:: INSTRUCTIONS FOR THE TASK ::
Find "How do I perform: Decrease" and "is (1307, 681)." in the records below. Copy the lines holding them and every line between, exactly, and no others.

:: EXERCISE MATERIALS ::
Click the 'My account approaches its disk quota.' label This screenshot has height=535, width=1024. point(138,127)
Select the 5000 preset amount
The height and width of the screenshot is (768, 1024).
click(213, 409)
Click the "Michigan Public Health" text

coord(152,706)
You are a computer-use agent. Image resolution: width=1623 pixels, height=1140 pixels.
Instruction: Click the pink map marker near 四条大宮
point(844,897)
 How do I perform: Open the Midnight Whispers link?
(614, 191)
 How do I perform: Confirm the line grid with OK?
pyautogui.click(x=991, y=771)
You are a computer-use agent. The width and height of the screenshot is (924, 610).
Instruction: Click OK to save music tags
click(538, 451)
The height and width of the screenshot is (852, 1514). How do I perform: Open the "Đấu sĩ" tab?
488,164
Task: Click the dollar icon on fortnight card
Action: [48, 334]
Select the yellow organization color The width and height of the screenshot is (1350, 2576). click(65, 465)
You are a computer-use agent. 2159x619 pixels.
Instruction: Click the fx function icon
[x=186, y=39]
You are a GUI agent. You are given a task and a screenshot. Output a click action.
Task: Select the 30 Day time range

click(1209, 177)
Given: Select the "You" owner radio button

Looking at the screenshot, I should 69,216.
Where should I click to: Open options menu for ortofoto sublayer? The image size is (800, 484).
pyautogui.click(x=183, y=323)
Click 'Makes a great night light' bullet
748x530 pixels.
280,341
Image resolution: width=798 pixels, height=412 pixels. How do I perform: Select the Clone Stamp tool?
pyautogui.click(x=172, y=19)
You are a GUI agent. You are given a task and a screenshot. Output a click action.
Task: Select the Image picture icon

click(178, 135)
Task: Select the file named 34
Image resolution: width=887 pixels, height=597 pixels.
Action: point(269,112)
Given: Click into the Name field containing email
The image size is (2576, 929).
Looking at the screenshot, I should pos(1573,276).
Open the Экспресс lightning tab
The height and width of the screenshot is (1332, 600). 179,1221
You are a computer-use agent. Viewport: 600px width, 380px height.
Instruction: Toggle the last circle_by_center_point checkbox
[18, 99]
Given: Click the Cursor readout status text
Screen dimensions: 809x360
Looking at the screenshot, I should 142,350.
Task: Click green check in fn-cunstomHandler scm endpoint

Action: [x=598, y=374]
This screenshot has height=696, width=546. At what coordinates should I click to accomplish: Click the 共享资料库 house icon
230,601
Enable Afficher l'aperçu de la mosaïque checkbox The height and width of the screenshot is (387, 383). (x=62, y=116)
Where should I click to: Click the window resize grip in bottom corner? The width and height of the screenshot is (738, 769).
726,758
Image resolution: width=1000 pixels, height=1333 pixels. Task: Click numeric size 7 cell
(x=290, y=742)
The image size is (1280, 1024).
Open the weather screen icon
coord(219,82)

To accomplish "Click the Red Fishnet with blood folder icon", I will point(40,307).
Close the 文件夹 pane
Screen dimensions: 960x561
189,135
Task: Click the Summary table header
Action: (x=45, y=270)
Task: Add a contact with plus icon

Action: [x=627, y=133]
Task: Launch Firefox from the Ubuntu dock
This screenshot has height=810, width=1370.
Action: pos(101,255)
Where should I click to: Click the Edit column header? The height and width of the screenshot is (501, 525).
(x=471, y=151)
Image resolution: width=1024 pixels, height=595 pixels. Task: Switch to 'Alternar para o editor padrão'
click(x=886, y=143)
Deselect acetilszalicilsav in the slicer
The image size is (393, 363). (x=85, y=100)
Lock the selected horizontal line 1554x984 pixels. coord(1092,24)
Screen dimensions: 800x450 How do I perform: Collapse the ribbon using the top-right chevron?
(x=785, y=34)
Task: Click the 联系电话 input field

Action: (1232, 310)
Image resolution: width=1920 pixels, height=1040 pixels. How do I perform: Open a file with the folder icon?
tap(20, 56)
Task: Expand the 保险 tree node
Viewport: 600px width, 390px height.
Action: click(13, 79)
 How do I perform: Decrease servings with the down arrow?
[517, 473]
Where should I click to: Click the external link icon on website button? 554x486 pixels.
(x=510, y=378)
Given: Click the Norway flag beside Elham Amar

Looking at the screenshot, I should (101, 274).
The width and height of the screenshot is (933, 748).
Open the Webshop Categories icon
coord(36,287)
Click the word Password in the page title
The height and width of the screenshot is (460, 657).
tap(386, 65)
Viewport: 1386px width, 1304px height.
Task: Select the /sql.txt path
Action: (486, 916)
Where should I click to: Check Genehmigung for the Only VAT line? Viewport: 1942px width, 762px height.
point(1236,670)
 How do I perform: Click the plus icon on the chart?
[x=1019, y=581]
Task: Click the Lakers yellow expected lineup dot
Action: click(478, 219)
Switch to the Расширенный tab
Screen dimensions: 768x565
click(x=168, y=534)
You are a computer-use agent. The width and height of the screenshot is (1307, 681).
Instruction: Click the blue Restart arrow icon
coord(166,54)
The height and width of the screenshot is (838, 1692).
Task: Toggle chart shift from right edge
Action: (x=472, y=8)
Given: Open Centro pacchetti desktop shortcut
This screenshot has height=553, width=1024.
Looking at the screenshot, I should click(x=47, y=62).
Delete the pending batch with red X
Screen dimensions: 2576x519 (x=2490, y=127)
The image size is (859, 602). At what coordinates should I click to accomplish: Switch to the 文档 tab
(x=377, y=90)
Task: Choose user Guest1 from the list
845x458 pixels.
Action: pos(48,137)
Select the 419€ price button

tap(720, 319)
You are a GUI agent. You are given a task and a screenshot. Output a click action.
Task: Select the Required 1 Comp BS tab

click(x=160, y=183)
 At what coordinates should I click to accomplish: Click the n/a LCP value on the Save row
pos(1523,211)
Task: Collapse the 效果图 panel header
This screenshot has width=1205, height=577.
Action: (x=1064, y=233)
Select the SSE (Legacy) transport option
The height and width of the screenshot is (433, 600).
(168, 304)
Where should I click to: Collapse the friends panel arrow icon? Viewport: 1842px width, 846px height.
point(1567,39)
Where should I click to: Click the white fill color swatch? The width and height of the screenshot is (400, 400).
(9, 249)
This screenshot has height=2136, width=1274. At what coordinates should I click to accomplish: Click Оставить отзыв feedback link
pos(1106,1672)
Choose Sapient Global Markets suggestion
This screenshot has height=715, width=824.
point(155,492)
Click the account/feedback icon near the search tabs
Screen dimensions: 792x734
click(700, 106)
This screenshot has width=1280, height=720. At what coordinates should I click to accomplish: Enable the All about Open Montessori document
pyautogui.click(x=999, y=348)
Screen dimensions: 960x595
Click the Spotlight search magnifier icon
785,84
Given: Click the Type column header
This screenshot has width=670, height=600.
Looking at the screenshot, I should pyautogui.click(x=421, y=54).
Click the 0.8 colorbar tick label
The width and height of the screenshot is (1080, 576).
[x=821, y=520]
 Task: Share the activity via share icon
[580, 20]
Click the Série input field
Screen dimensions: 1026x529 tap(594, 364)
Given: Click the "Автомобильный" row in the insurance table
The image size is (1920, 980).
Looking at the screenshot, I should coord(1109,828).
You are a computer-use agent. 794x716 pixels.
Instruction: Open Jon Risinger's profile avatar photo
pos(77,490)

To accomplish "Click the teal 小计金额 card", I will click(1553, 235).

:: ANSWER FOR THE TASK ::
 How do I perform: Decrease servings with the down arrow?
[517, 473]
Where should I click to: Click the external link icon on website button? 554x486 pixels.
(x=510, y=378)
Given: Click the Norway flag beside Elham Amar

Looking at the screenshot, I should (101, 274).
The width and height of the screenshot is (933, 748).
Open the Webshop Categories icon
coord(36,287)
Click the word Password in the page title
The height and width of the screenshot is (460, 657).
tap(386, 65)
Viewport: 1386px width, 1304px height.
Task: Select the /sql.txt path
Action: (486, 916)
Where should I click to: Check Genehmigung for the Only VAT line? Viewport: 1942px width, 762px height.
point(1236,670)
 How do I perform: Click the plus icon on the chart?
[x=1019, y=581]
Task: Click the Lakers yellow expected lineup dot
Action: click(478, 219)
Switch to the Расширенный tab
Screen dimensions: 768x565
click(x=168, y=534)
You are a computer-use agent. The width and height of the screenshot is (1307, 681).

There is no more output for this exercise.